Sunday, May 23, 2010

On Imitation

But imitation requires not only the absence of any unconquerable originality but also a relative fineness of ear which enables one first of all to discern what one is afterwards to imitate.

(Proust, Guermantes Way, In Search of Lost Time; trans. Moncrieff, Kilmartin, and Enright)


Famously, since Plato and Aristotle, art has been defined as the imitation of life or nature. Ovid, in his Metamorphoses, fascinatingly, reversed the direction of imitation, saying in his portrayal of Actaeon's transformation by Diana into a stag that is torn apart by his own dogs that nature imitates art--he is speaking of the rock formations around Diana's pool that are in the form of arches--the famous Roman architectural feature. Dante, on the Ledge of Pride in his Purgatorio, similarly, depicts an ecphrasis that is so real that nature could not compete with it.

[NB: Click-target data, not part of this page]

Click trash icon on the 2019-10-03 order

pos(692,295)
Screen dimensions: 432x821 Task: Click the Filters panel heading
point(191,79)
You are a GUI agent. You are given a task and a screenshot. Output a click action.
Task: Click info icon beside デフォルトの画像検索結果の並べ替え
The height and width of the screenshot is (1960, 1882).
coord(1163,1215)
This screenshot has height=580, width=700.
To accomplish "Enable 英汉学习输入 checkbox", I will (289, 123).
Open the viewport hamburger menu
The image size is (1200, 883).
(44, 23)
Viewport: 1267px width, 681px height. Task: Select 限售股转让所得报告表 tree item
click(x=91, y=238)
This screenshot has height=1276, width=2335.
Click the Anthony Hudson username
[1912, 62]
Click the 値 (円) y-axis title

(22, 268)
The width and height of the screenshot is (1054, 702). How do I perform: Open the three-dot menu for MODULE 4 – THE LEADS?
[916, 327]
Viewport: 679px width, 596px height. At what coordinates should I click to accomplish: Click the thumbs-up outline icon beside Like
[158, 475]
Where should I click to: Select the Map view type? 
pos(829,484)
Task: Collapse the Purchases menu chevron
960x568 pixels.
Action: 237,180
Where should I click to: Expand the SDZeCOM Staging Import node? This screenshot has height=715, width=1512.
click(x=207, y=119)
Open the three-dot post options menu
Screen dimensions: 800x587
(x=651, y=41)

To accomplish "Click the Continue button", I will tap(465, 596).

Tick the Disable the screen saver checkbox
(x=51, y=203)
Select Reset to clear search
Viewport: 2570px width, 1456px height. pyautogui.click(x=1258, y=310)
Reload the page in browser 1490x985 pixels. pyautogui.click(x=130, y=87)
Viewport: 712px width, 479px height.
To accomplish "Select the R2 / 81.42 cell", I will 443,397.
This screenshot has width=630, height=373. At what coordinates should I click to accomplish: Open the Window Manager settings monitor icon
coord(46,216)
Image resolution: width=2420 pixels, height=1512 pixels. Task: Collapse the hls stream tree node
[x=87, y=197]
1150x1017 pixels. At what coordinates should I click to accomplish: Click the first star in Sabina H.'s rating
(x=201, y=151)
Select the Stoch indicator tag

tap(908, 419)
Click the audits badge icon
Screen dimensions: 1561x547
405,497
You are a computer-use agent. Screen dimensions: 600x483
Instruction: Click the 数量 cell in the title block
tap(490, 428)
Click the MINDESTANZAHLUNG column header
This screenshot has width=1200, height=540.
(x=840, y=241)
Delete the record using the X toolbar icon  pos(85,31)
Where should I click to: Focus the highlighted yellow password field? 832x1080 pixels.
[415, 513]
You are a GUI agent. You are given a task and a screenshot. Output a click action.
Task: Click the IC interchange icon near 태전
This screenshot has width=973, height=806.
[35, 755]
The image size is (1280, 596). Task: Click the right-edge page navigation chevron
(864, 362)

Art imitates life; life imitates art; it is an endless circle of mimesis. This is a fairly creative view of mimesis; Proust, however, takes a more ambivalent point. Imitation lacks originality. In high modernism, however, there is a cult of originality that ultimately is not original, as people clamor to imitate the artists who are "original." This is not a part of the loop of mimesis between life, art, and nature, but an exaggerated offshoot in which art imitates art. Or, in what he speaks of, is the circulation of particular mannerisms and trends among the upper classes. The other side of this ambivalence, however, is discernment. One' ability to discriminate what to imitate versus what not to imitate: this, it seems, is a useful social skill. It can be directed toward toadyism, for shameless self-promotion, or just surviving the shifting waves of society. The real issue, however, is whether or not "originality" is an illusion. What seems original is probably just the reorganization of partially imitated elements combined into new configurations. If originality is an illusion, creative mimesis is all there is.